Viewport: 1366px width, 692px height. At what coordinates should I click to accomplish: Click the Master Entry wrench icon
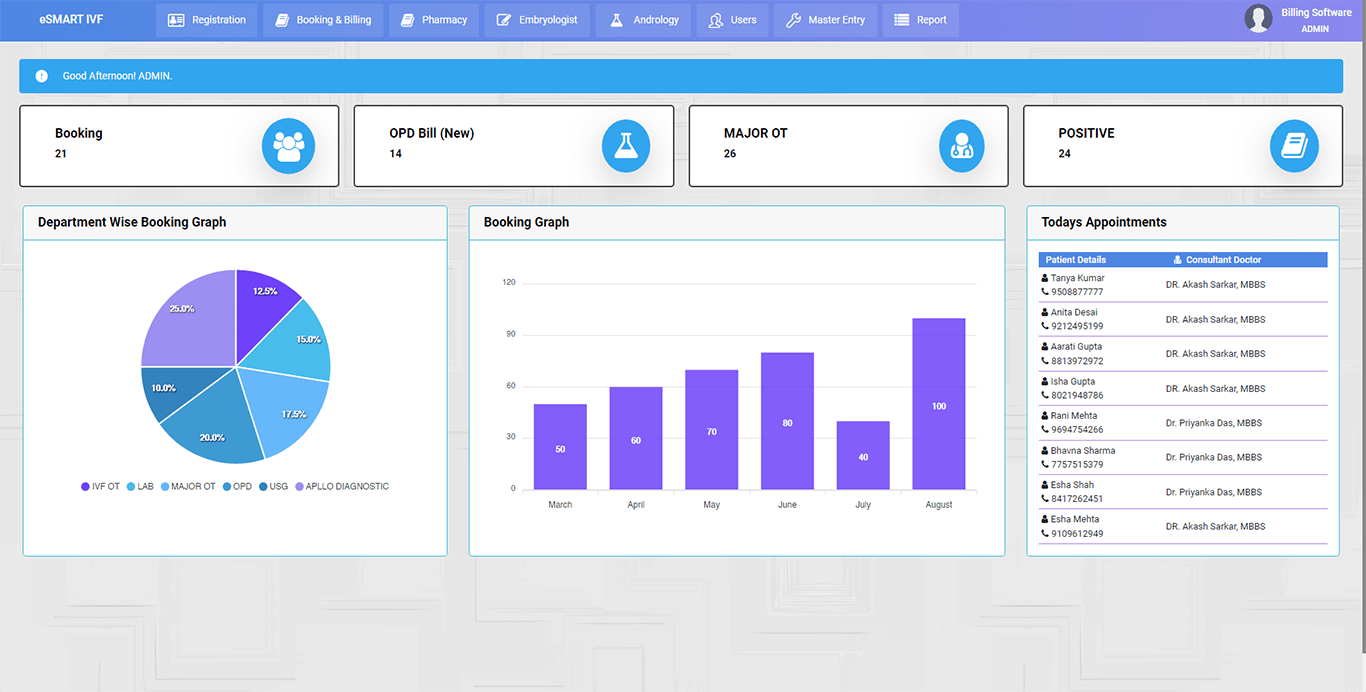(793, 20)
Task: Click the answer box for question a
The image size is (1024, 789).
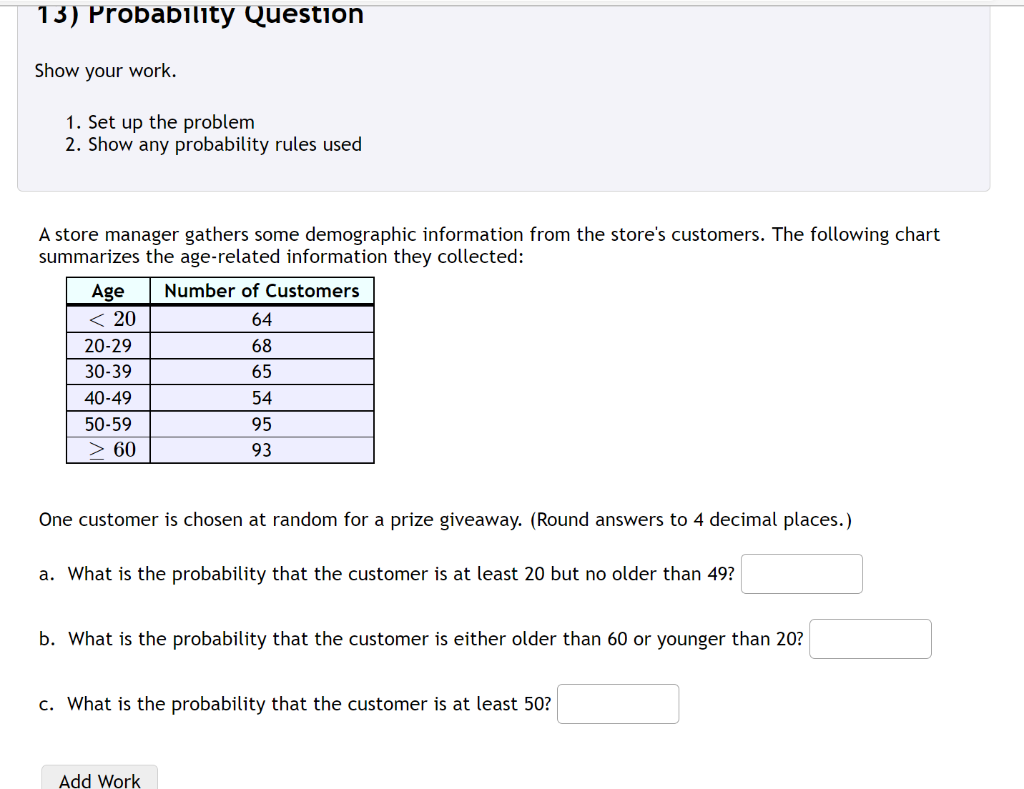Action: click(800, 574)
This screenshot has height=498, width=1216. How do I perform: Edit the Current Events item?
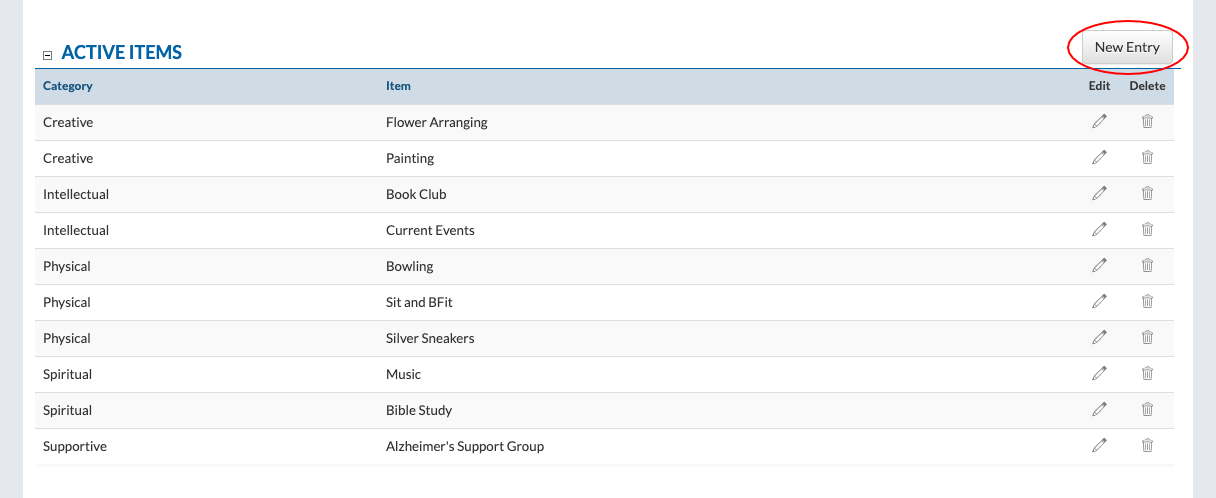(1099, 230)
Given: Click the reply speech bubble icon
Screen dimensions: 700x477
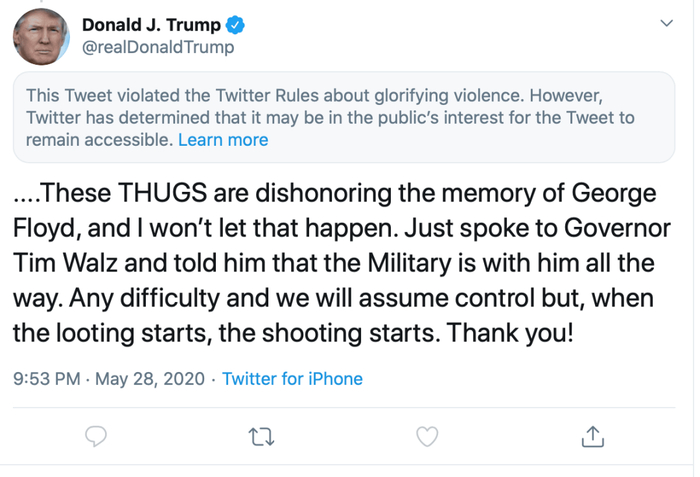Looking at the screenshot, I should pyautogui.click(x=96, y=437).
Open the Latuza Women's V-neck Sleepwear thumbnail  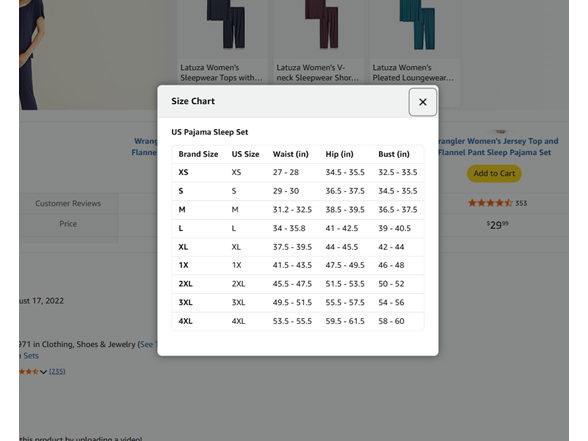coord(318,41)
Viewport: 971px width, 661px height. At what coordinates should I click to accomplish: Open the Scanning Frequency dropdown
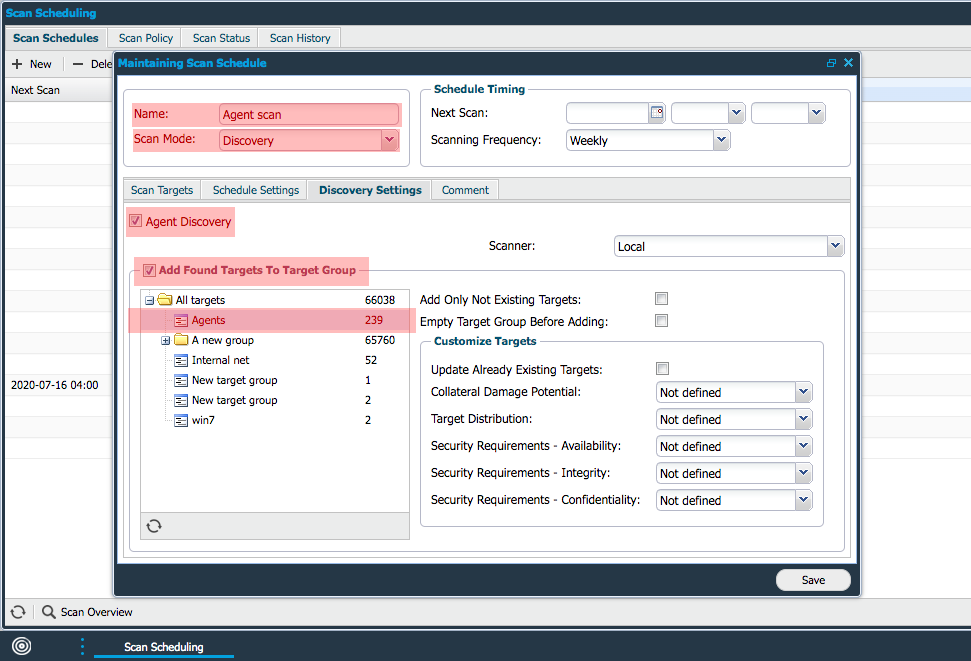(x=720, y=139)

Exercise goal » Beginning with the line containing "Viewport: 971px width, 661px" and ending with the last line of the data above, repeat each line exactly. Include no pictures and no other lines.

Solution for this exercise »
Viewport: 971px width, 661px height. At what coordinates should I click to accomplish: Open the Scanning Frequency dropdown
(x=720, y=139)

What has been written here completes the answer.